Hacia el año 1450 pocos libros había por el mundo, hasta que Gutenberg inventó la imprenta y dijo: háganse muchos libros. Y como en la explosión del big-bang primigenio, el mundo se fue llenando de  ejemplares, de volúmenes, de tomos. Y de bibliotecas también, cuyas son el amparo y el refugio de más humanidad y más sabiduría. Visitar la biblioteca de San Gall, en Suiza, es como aproximarse a un paraíso. Allí, en ese reservado lugar de este monasterio, en su biblioteca, no en aquella universal de Borges, sino en esta, mágica y concreta, mejor que en cualquier templo, somos invitados a admirar la sucesión de los nobles esfuerzos de los hombres del elevado pensamiento, los que ahora reposan, allí, en su merecida inmortalidad. 
Allí, los amorosos padres místicos y religiosos y espirituales que nos alimentan la fe con su legado. Allí, permanente, la inspiración de aquellos que lograron depositar y grabar su poesía en el corazón de los hombres, y ello mediante el bálsamo de su bella, leve y rítmica escritura. En quietud, allí palpita el educado espacio de aquellas otras almas que otrora fueron, y que con ese su anterior empeño construyeron “esos minúsculos castillos de papel”, custodios de su voz, y que continúan -esas almas- no yacentes sino erguidas, nobles, con sus danzas de letras ordenadas, corazas son sus lomos que se suceden, combatientes en sosegada y amistosa espera.
Allí, en medio de los libros, en ese callado aire, se respira una susurrante música sacra. Suspendido, el tiempo se convierte en una levedad feliz. Es como ingresar a la biblioteca de las bibliotecas, al arquetípico lugar de las “pequeñas ciudades sagradas”. Por ella se transita con ansias de Dios en el corazón. Así, muy justificado su propio autoelogio, contenido en el letrero de su puerta, valedero para todas las demás bibliotecas: “Hospital para las Almas”.
Gutenberg llegó a su invento, bien preparada su alma para ello, pero también a través de unas coincidencias del burlón y constructivo destino. Primero trabajó en la configuración de espejos. Y la imprenta es el espejo de las letras. (Espejos, en general, de los que Borges execró y los conminó, porque al igual que la cópula servían para la reproducción de los hombres). Aseguraban los devotos, en ese entonces, que los espejos captaban y guardaban la energía de las reliquias. Gutenberg hizo un buen negocio vendiéndolos a los peregrinos que iban a Aquisgrán, en donde se hallaba un pañal del Niño Jesús.

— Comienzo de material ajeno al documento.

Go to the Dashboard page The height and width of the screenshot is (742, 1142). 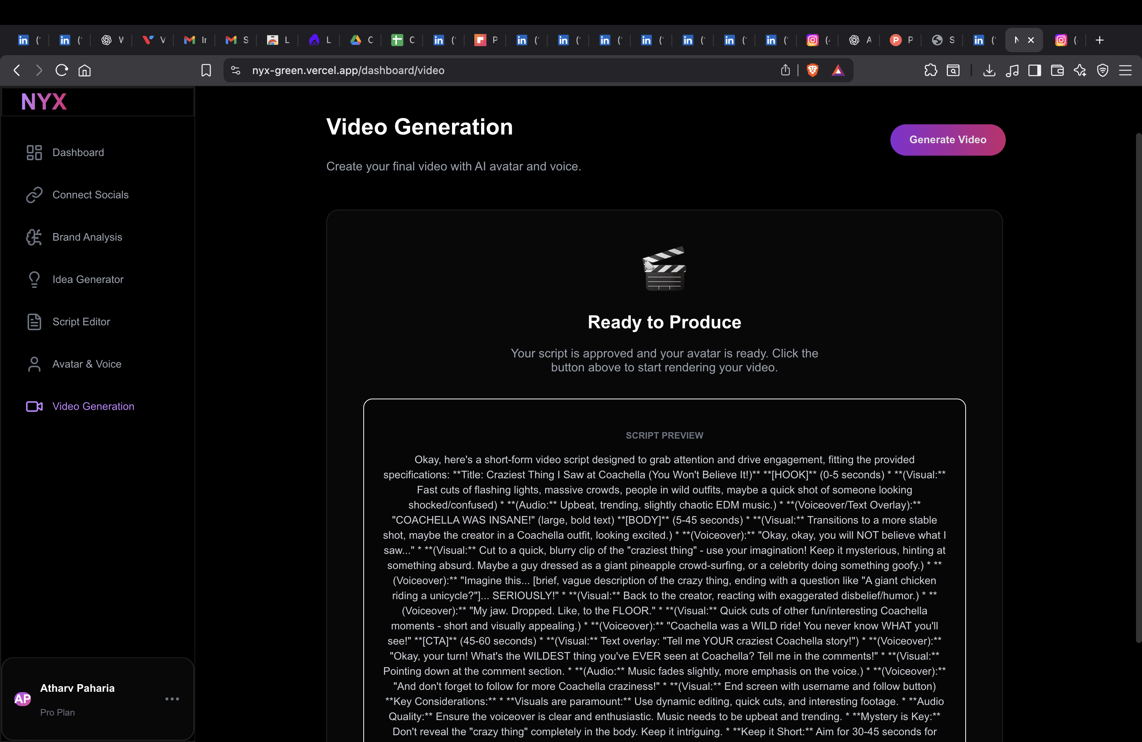78,152
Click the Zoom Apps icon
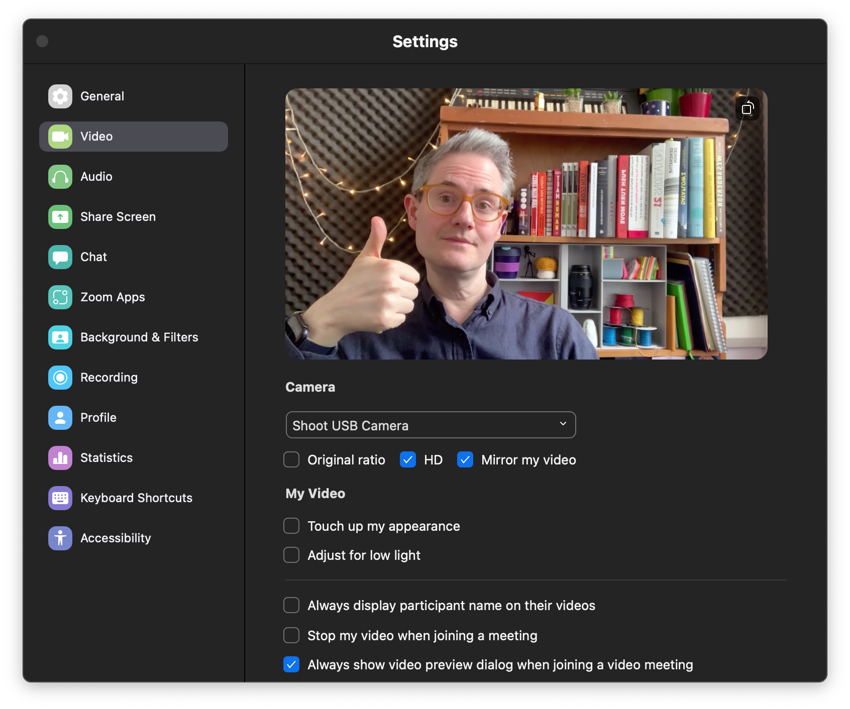Viewport: 850px width, 709px height. tap(60, 297)
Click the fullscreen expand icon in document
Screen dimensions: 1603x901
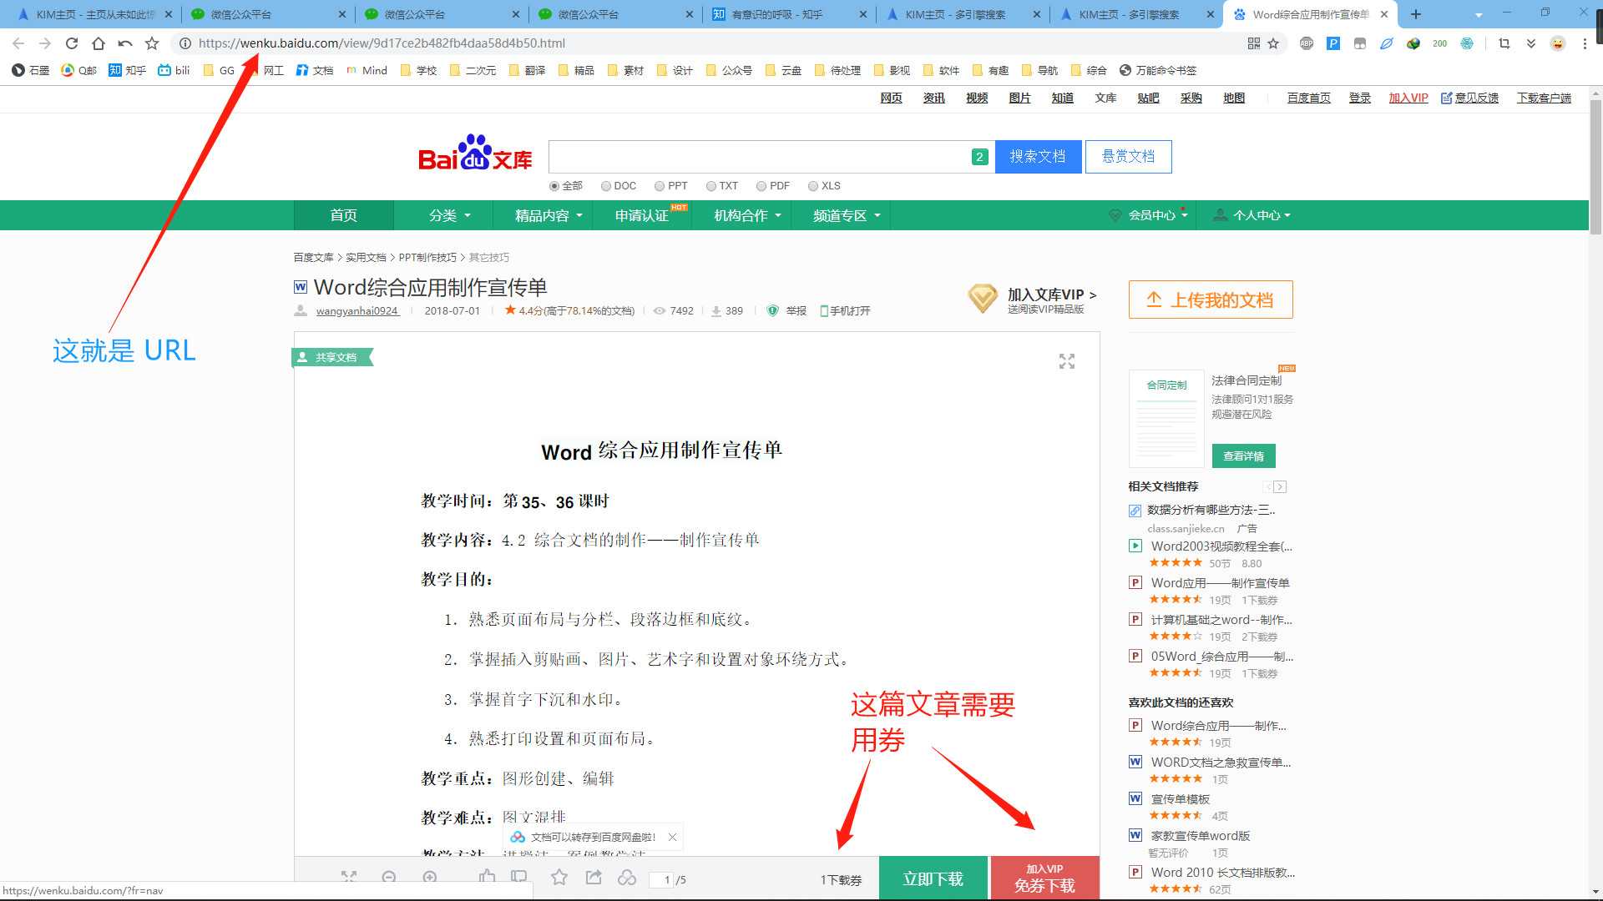tap(1067, 361)

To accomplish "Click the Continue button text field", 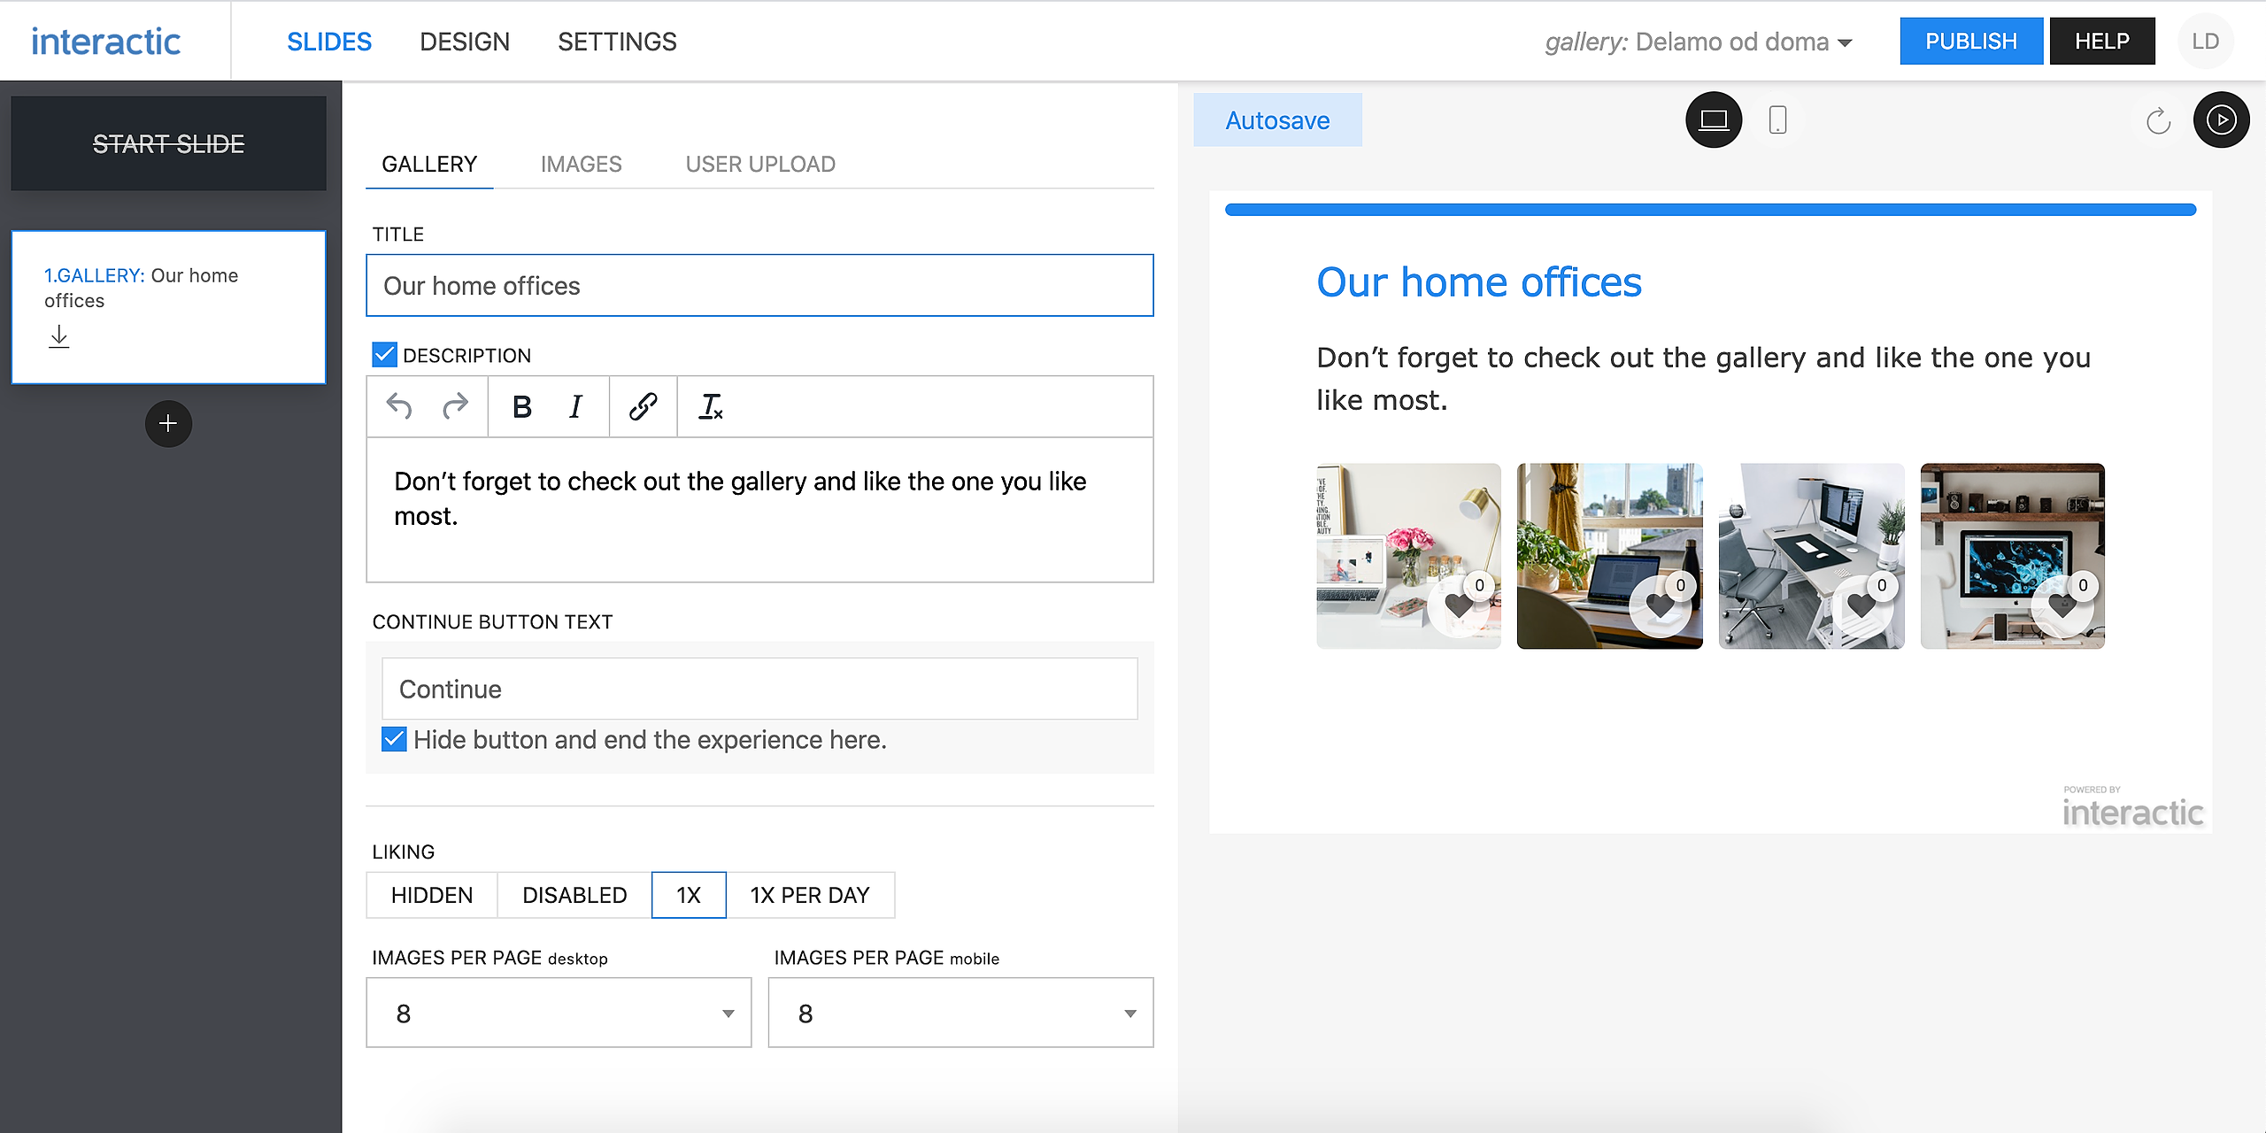I will pyautogui.click(x=759, y=689).

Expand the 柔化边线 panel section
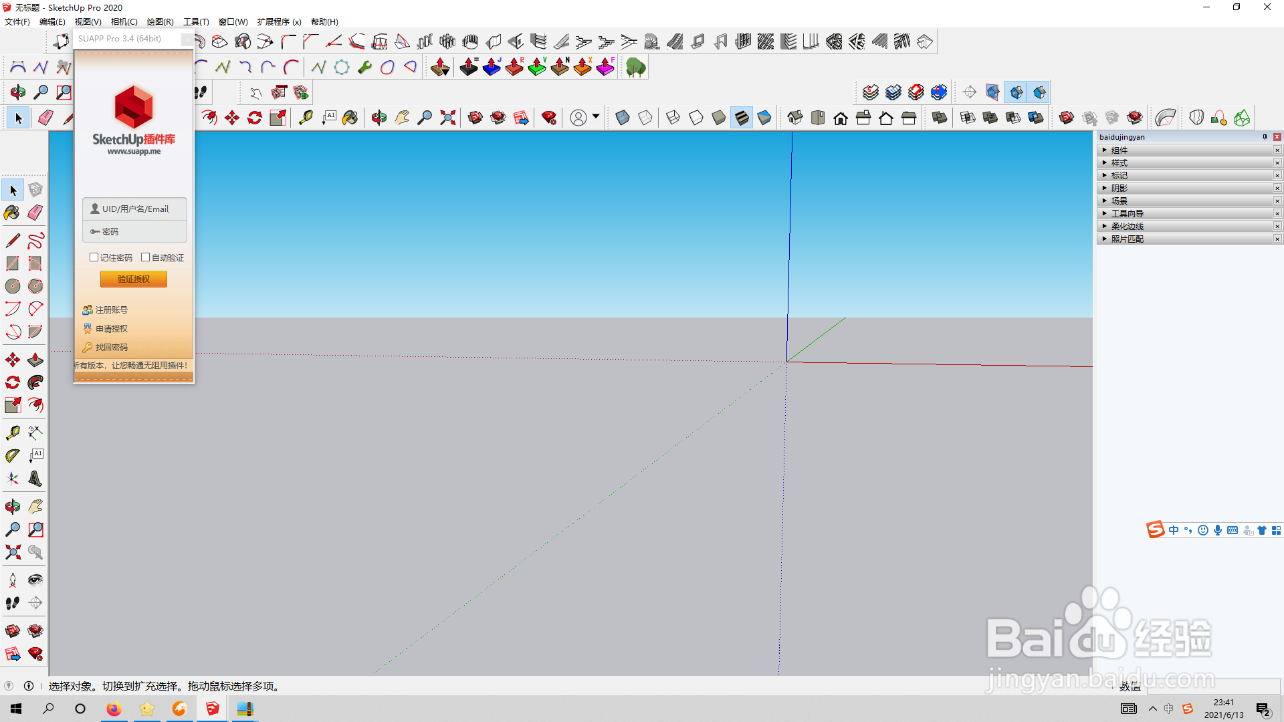1127,227

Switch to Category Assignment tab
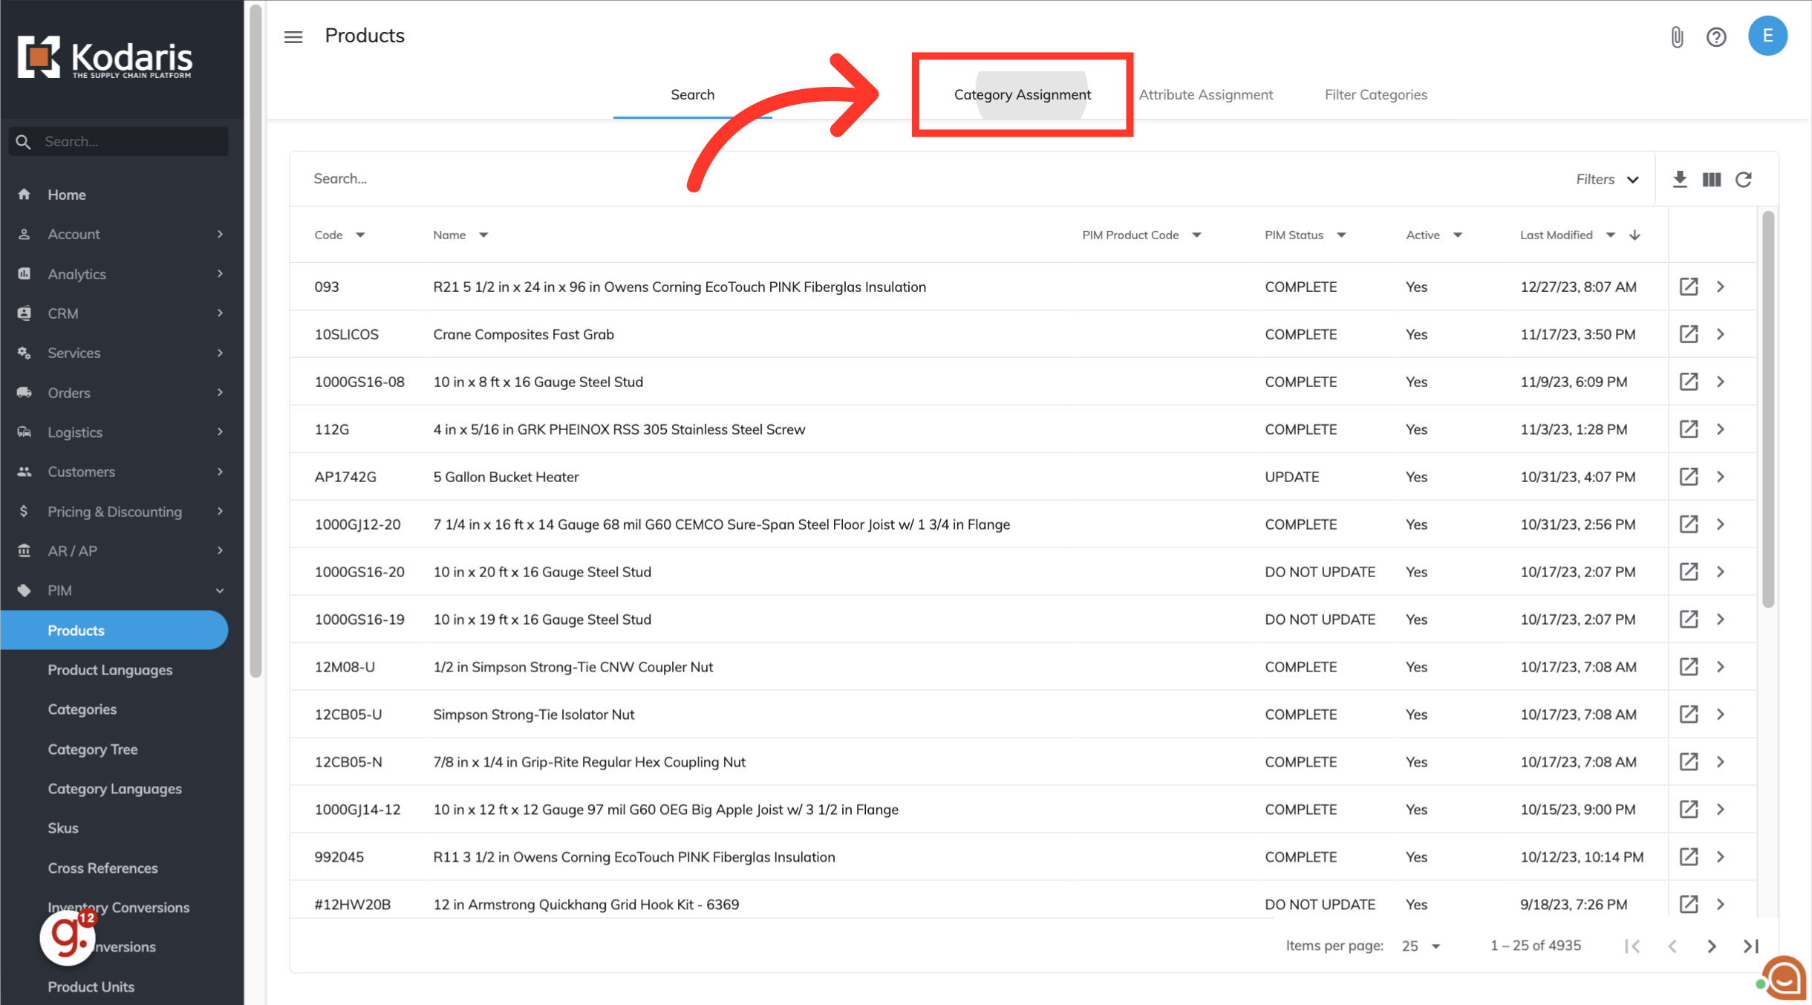[1022, 94]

Luego, otro día, al azar se encontró con un empresario copista de libros y quedó muy impresionado. Como tercera coincidencia, en Holanda, un enamorado sacristán le contó que había grabado el nombre de su dama en la corteza de un árbol, y que después de haberla envuelto en un pergamino, al otro día había encontrado el nombre de ella reproducido en dicho pergamino. Más tarde, en algo así como un sueño vio los caracteres móviles, la parte axial de su invento. Y con este se multiplicó el libro, y el libro multiplicó el capital espiritual de la humanidad. Igual que un dólar invertido en un bien de capital, produce más bienes, todo libro que llega al lector produce más espíritu, más cultura, más cerebro, más elevación humana. 
Alrededor de la imprenta se organizó, de inmediato, una religión de misacantanos, compuesta por autores, empresarios, editores, correctores, tipógrafos, impresores, libreros, bibliotecarios... El emperador Maximiliano, en compendio de  lo que ellos representaban para los lectores, los llamó “sacerdotes oficiantes del espíritu”. Como todo instrumento humano de mucha grandeza, este tendría otra faz, la destructiva, por excepción. Friedrich Kellner, valiente aleman, en las manifestaciones blandía un ejemplar  de “Mi Lucha”, de Hitler,  y arengaba: “Libro infame. Gutenberg, tu imprenta ha sido profanada por este malvado libro”. Amin Maalouf, en “Samarcanda”, refiere como Hassan Sabbah, ese primer “idólatra de la muerte”, organizó la “biblioteca de los asesinos.”
UAl entierro de Gutenberg solo acudieron algo más que unos cuantos amigos. Inventor de un solo invento, de Gutenberg, tal vez el mayor en la historia de la humanidad, no se sabe cómo era su físico. Por eso, no obstante haber sido tan mayor revolucionario desarmado, y universal, y permanente, y ubicuo, y siendo tan gran influyente en todos los campos, incluido el político, de Gutenberg -ese fiel reproductor de los alfabetos- solo hemos recibido pinturas y estatuas que no lo reproducen, sino que lo imaginan.